-- begin PASSAGE TO READ --
You’ll want a Swiss roll tin, around 30cm x 20cm.
The dulce de leche filling
400g can of condensed milk
Put the tin of condensed milk (unopened, but you may want to take the paper off) into a saucepan, pour water to cover it (with some spare, since it will evaporate), and bring it to the boil.
Leave it to simmer for 2-3 hours (two will get you a light caramelisation, 3 will get you a more golden-brown and stronger tasting result.
Remove the tin from the pan and leave it to cool.
Butter for greasing tin
10g baking powder
180g caster sugar
icing sugar for dusting
Preheat oven to 175℃
Grease your tin with butter, then line it with baking paper, then grease the baking paper generously.
Separate the eggs into two mixing bowls.
Sift the flour and baking powder together.
Beat the egg yolks and add half the caster sugar. Then add the flour and baking powder and mix until well blended. The mixture will be quite stiff.
In the other bowl, beat the egg whites until soft peaks form, add the remaining caster sugar and whisk at high speed until you have a stiff meringue
Add around a quarter of the meringue to your flour mixture and mix in until smooth. Do the same with another quarter, now taking care to keep as much air in the meringue as you can. Now fold in the remaining meringue, working really hard to keep the air in.
Spread the mixture evenly into your tin. Ideally, use an offset spatula to get it really level (I don’t have one, so I just did my best.
Bake for around 10 minutes. You do NOT want to overbake the sponge or you stand no chance of rolling it intact.
Leave to cool for a minute or two, then run a palette knife round the edge to make sure the cake is not sticking to the edge. Sprinkle some icing sugar over the cake.
Spread a tea towel over the cake, and then an inverted cooling rack. Turn the whole assembly upside down. As gently as you can, remove your cake tin. The cake should sit on its tea towel in one piece.
Very gently, pull off the baking paper almost all the way, then put it back in place.
Now roll the cake up as tightly as you can, and leave to cool for an hour or so.
Unroll the cake (this is the part where it’s hard to stop it tearing), spread the filling over it, then roll it up again.
-- end PASSAGE TO READ --
-- begin PROVIDED INFORMATION --
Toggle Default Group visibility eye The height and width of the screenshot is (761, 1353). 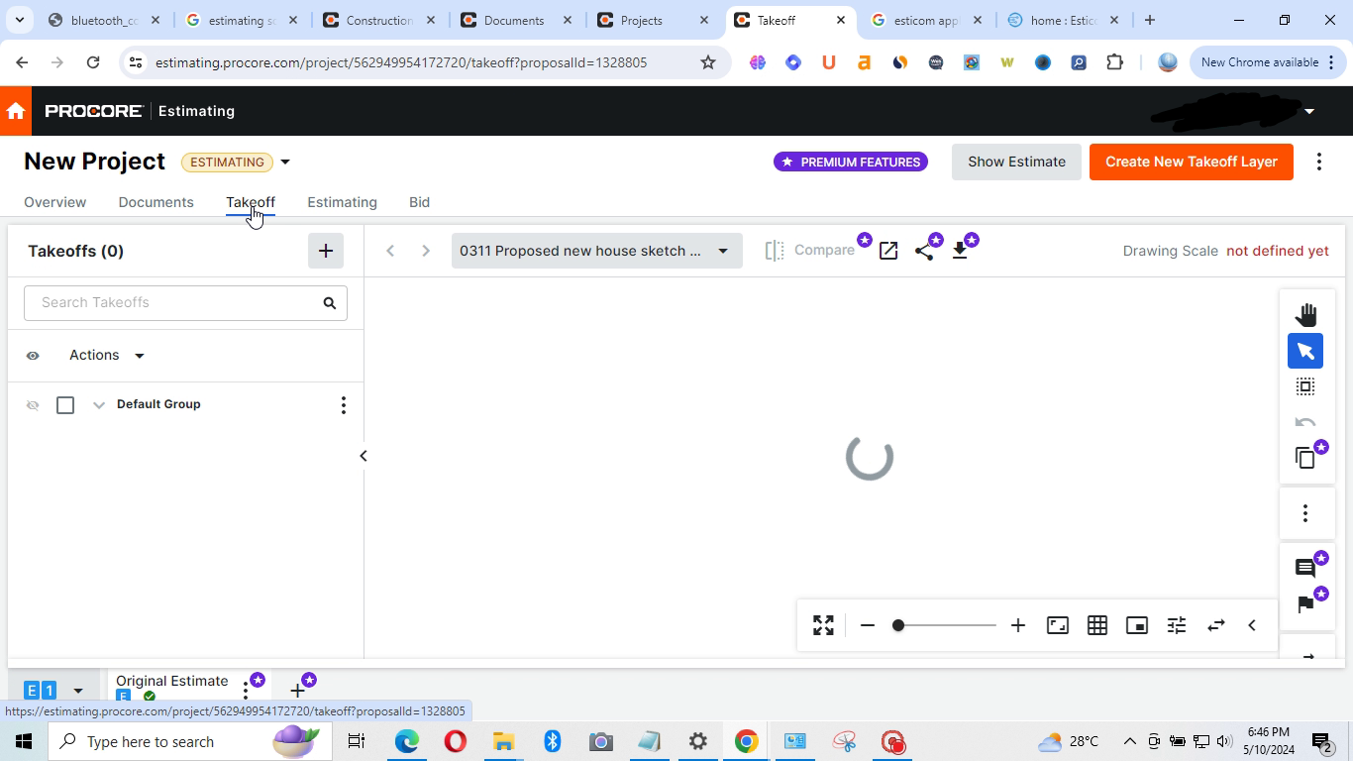(x=33, y=405)
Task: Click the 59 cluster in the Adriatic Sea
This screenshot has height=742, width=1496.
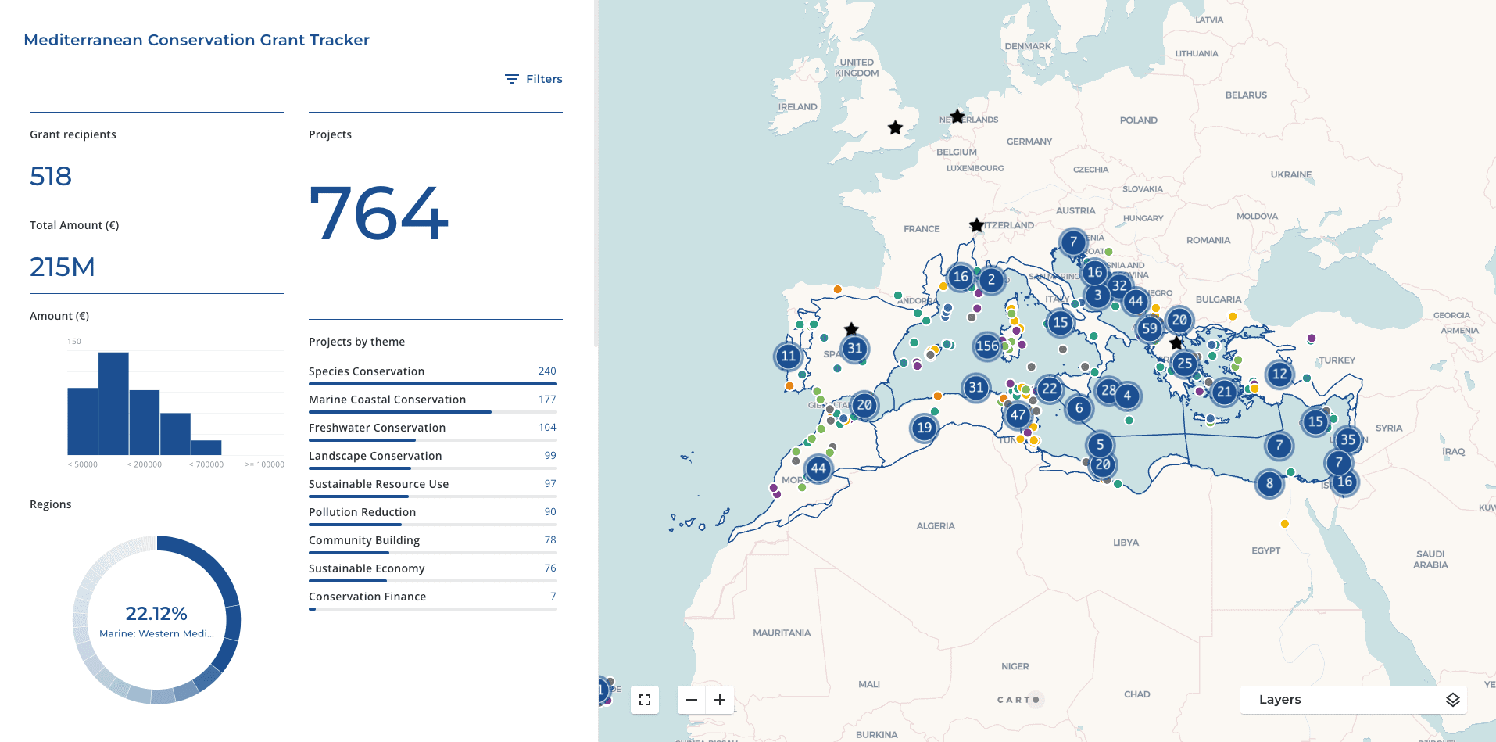Action: click(x=1148, y=329)
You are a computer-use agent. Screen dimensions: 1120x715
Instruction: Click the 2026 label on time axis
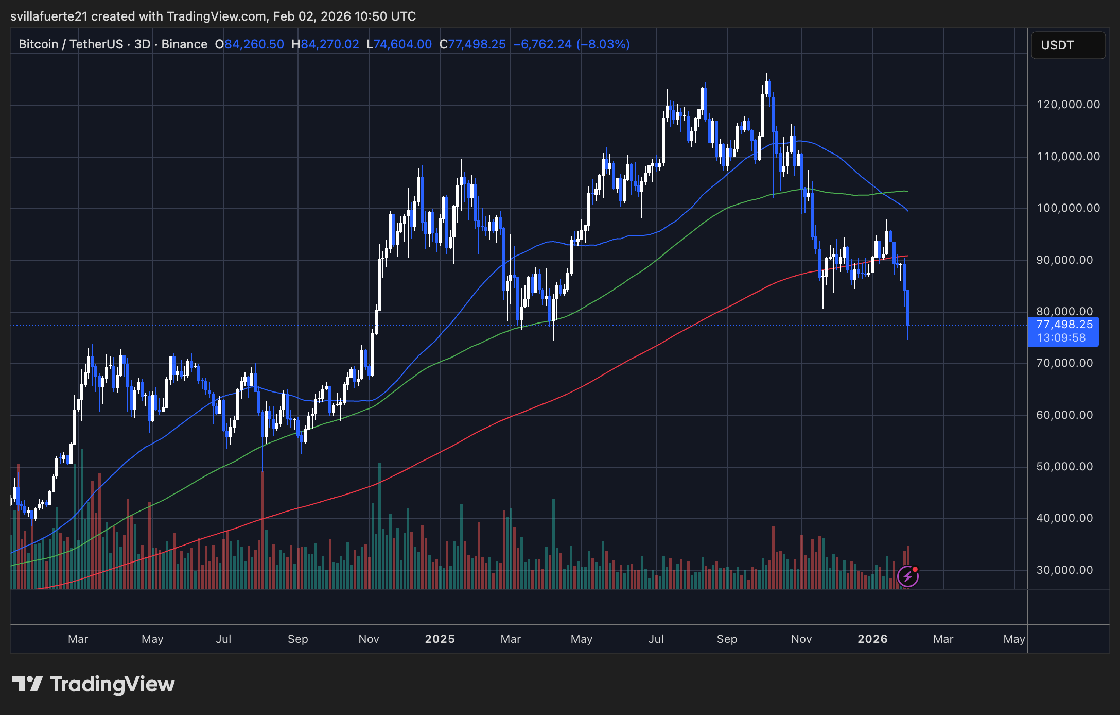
-- end PROVIDED INFORMATION --
▶ [EXERCISE A] Reproduce the part of the Swiss roll recipe that opens with the words containing "Separate the eggs" and closes with "rolling it intact.".
▶ [EXERCISE B] Condense the paragraph of the Swiss roll recipe beginning "Add around a quarter of the meringue" into a short list that keeps its main facts.
▶ [EXERCISE C] Continue the Swiss roll recipe after its last sentence.

▶ [TASK OUTPUT A]
Separate the eggs into two mixing bowls.
Sift the flour and baking powder together.
Beat the egg yolks and add half the caster sugar. Then add the flour and baking powder and mix until well blended. The mixture will be quite stiff.
In the other bowl, beat the egg whites until soft peaks form, add the remaining caster sugar and whisk at high speed until you have a stiff meringue
Add around a quarter of the meringue to your flour mixture and mix in until smooth. Do the same with another quarter, now taking care to keep as much air in the meringue as you can. Now fold in the remaining meringue, working really hard to keep the air in.
Spread the mixture evenly into your tin. Ideally, use an offset spatula to get it really level (I don’t have one, so I just did my best.
Bake for around 10 minutes. You do NOT want to overbake the sponge or you stand no chance of rolling it intact.

▶ [TASK OUTPUT B]
- Mix about a quarter of the meringue into the flour mixture until smooth.
- Mix in a second quarter the same way, keeping as much air in the meringue as possible.
- Fold in the rest of the meringue, working hard to keep the air in.

▶ [TASK OUTPUT C]
(Optional – I didn’t) dust the cake with more icing sugar.
Where home-coming Argentinians make a beeline for Alfajores, Paraguayans head for Pasta Frola: a lattice-topped jam tart filled with either guava or quince paste. Childhood summers in Portugal have made me particularly partial to quince paste, and in any case, guavas are hard to get hold of here in England, so the quince version was the obvious choice.
Time for a couple of short linguistic digressions. The Spanish for quince is “membrillo”, and quince paste (sometimes called “quince cheese” for reasons I can’t fathom) is “dulce de membrillo”. In Portuguese, however, a quince is a “marmelo” and the paste is called “marmelada”. The English word “marmalade” confuses both Portuguese (where orange jam is just called “doce de laranja”) and Italians, for whom the word “marmellata” means jam of any sort, and “marmellare” means “to make jam”. In Italian, “pasta frolla” simply means shortcrust pastry, and this dessert would be called a “crostata”.
You can buy dulce de membrillo ready made in the UK, but it tends to be fairly expensive at around £25 or £30 for a kilo. Anyway, our local shops don’t stock it and our local fruit shop had quinces, so I had a go at making my own. Peeling quinces is a bit of faff – the skin is very tough – but other than that, the process isn’t too difficult.
This is metricised and modified slightly from the recipe from simplyrecipes.com. I overbought quinces and made around double this recipe, which was way too much: the quantities here will make well over 1kg of paste, which is a lot more than you need for the Pasta Frola.
Around 1 kg of quinces (typically 4 fruit)
Grated zest and juice of one lemon
Vanilla essence to taste
Around 800g jam sugar (to be adjusted)
Peel and core the quinces, being sure to remove the fibrous bit of stalk that’s inside the quince. Chop coarsely (maybe 8-12 pieces per fruit).
Put them in a saucepan, add the grated lemon zest cover them with cold water and bring to the boil.
Simmer for around 30-40 minutes until you can cut them with a wooden spoon
Drain the quince pieces and transfer to the bowl of a food processor: blitz until extremely smooth (this can take several minutes).
Return the puree to a saucepan, add the sugar, vanilla essence and lemon juice.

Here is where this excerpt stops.